[Stored items from a collection]

━━━━━━━━━━━━━━━━━━━━━━━━━━━━━━

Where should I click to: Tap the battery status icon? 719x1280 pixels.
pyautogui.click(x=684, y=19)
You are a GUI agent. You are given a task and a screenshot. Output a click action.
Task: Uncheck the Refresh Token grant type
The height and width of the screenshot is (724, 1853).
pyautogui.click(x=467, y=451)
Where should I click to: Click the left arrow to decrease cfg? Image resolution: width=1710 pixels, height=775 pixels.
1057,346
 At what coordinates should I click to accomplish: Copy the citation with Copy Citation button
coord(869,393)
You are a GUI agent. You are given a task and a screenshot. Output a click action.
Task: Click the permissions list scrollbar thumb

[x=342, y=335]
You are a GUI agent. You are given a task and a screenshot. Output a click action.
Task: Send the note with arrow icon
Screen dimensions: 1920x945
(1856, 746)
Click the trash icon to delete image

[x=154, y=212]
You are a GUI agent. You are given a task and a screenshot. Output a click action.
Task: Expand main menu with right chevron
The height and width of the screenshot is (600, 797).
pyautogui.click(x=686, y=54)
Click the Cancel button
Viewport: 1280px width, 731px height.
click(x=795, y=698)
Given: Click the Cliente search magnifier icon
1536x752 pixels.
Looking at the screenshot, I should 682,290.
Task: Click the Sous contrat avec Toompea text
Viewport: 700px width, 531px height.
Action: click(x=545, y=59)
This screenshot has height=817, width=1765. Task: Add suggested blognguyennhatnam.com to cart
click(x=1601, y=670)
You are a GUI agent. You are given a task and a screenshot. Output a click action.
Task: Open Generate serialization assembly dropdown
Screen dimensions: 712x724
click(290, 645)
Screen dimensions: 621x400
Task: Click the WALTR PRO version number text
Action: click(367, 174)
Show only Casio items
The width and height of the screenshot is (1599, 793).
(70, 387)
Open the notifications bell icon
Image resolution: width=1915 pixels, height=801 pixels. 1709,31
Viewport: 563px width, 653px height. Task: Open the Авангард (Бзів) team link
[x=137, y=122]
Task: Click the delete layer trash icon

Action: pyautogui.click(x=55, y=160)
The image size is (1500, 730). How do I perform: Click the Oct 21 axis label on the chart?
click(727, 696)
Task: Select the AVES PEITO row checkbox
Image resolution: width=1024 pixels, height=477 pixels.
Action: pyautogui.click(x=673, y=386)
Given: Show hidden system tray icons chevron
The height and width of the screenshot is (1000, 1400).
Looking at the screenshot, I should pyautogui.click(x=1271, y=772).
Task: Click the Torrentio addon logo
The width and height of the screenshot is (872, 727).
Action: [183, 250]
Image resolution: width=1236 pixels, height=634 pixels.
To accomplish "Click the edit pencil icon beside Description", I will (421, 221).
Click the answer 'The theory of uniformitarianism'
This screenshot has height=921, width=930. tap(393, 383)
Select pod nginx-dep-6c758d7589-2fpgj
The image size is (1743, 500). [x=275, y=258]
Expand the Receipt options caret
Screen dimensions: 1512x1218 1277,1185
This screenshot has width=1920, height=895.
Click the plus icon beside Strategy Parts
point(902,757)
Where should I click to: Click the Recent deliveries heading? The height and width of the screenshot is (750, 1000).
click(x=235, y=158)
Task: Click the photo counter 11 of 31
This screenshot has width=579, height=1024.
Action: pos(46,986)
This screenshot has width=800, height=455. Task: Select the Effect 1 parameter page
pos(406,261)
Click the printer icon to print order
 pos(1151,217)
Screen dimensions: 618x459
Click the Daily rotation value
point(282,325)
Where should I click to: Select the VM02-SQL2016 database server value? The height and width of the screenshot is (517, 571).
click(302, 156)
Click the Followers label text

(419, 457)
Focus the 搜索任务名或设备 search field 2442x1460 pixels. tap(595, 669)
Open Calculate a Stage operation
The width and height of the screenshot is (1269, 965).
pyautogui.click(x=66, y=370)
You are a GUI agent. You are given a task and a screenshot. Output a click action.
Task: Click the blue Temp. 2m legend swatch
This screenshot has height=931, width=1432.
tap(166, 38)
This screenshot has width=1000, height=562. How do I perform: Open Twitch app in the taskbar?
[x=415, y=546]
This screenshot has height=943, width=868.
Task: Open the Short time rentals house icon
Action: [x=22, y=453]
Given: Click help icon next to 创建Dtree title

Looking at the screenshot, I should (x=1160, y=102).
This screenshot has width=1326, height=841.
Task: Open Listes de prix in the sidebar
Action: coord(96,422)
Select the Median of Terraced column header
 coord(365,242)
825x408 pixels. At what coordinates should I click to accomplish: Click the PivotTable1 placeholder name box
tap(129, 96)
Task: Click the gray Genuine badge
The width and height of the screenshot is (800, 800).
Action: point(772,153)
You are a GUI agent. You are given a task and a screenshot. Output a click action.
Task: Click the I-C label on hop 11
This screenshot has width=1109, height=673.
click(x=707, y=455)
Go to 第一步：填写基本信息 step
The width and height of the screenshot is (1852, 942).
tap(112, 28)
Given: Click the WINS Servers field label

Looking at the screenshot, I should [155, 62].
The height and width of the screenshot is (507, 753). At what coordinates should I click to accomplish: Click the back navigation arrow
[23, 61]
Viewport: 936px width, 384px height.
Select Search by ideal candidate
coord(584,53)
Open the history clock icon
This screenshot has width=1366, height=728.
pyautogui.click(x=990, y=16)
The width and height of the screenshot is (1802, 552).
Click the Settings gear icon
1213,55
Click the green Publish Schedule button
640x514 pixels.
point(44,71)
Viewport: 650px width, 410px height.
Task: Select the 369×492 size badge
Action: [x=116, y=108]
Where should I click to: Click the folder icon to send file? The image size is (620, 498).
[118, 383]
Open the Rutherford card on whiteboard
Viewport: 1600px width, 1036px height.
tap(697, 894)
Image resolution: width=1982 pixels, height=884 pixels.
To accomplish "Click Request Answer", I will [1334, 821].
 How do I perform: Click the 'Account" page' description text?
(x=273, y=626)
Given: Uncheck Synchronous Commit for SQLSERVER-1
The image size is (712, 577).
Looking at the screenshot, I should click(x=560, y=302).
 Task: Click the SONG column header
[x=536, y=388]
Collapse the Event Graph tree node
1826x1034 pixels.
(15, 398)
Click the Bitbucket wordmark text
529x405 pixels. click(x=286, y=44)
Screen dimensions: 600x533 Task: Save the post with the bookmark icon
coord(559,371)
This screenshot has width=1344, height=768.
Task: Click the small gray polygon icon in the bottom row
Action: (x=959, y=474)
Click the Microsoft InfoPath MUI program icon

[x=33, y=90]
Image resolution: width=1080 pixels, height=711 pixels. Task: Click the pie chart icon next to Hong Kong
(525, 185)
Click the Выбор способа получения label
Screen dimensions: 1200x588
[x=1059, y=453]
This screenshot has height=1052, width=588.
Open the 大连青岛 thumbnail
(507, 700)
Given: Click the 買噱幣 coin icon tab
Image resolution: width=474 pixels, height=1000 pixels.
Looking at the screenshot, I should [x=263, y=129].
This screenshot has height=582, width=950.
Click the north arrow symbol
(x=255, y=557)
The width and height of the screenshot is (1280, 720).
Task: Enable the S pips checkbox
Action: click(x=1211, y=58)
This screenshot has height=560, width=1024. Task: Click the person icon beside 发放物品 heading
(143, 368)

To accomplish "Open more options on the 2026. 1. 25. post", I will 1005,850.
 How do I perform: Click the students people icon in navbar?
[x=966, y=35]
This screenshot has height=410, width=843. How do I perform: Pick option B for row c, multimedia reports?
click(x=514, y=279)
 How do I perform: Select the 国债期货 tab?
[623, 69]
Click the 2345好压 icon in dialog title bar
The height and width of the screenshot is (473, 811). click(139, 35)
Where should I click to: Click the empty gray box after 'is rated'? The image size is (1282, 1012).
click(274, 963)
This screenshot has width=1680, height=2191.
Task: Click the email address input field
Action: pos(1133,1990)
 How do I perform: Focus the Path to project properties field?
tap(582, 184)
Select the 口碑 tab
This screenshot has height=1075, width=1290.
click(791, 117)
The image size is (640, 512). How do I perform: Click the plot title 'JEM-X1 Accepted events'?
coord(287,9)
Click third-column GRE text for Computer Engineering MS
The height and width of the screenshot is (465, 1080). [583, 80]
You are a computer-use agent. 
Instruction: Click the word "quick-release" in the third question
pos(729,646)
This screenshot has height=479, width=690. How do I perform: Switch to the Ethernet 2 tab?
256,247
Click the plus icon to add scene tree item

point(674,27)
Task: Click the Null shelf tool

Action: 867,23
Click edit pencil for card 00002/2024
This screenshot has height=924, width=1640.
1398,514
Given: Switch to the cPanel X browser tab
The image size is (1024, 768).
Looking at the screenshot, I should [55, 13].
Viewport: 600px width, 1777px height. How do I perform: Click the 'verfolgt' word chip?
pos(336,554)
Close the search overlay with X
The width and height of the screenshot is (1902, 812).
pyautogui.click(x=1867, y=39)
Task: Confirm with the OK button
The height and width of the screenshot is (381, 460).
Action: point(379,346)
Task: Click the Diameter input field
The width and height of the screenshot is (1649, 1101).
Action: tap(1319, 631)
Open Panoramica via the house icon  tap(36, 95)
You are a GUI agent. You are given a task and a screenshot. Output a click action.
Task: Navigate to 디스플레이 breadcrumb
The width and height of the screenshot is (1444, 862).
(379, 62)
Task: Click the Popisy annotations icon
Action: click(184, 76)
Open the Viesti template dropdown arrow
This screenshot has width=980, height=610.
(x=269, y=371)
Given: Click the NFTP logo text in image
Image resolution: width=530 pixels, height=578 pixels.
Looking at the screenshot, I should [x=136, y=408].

━━━━━━━━━━━━━━━━━━━━━━━━━━━━━━

Description of the task:
Look for the word "Uncheck". Copy out every line of the data that has it.

Task response:
Task: Uncheck the Refresh Token grant type
Given: Uncheck Synchronous Commit for SQLSERVER-1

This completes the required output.